Based on extraordinary research: a major reassessment of Ronald Reagan’s lifelong crusade to dismantle the Soviet Empire – including shocking revelations about Ted Kennedy who tried to collude with USSR to counter Reagan’s efforts and make one last desperate grab at the White House himself.
Kengor’s God and Ronald Reagan made presidential historian Kengor’s name as one of the premier chroniclers of the life and career of the 40th president. Now, with The Crusader, Kengor returns with the one book about Reagan that has not been written: The story of his lifelong crusade against communism, and of his dogged – and ultimately triumphant – effort to overthrow the Soviet Union.
Drawing upon reams of newly declassified presidential papers, as well as untapped Soviet media archives and new interviews with key players, Kengor traces Reagan’s efforts to target the Soviet Union from his days as governor of California to the fall of the Berlin Wall and the collapse of what he famously dubbed the “Evil Empire.” The result is a major revision and enhancement of what historians are only beginning to realize: That Reagan not only wished for the collapse of communism, but had a deep and specific understanding of what it would take – and effected dozens of policy shifts that brought the USSR to its heels within a decade of his presidency.

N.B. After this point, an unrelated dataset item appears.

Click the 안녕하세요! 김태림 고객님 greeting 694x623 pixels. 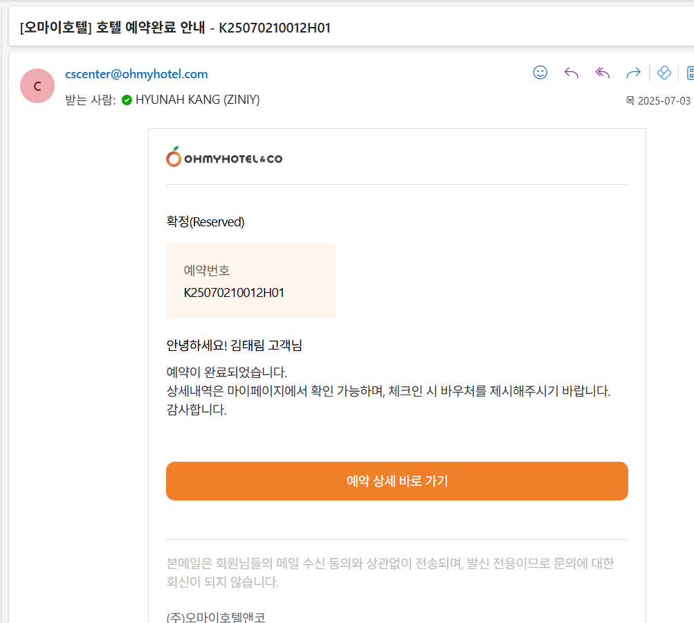235,345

The Crusader makes use of key sources from behind the Iron Curtain, including one key memo that implicates Ted Kennedy in a scheme to enlist Soviet premier Yuri Andropov to help defeat Reagan’s 1984 reelection bid. Such new finds make The Crusader not just a work of extraordinary history, but a work of explosive revelation that will be debated as hotly today as Reagan’s policies were in the 1980s.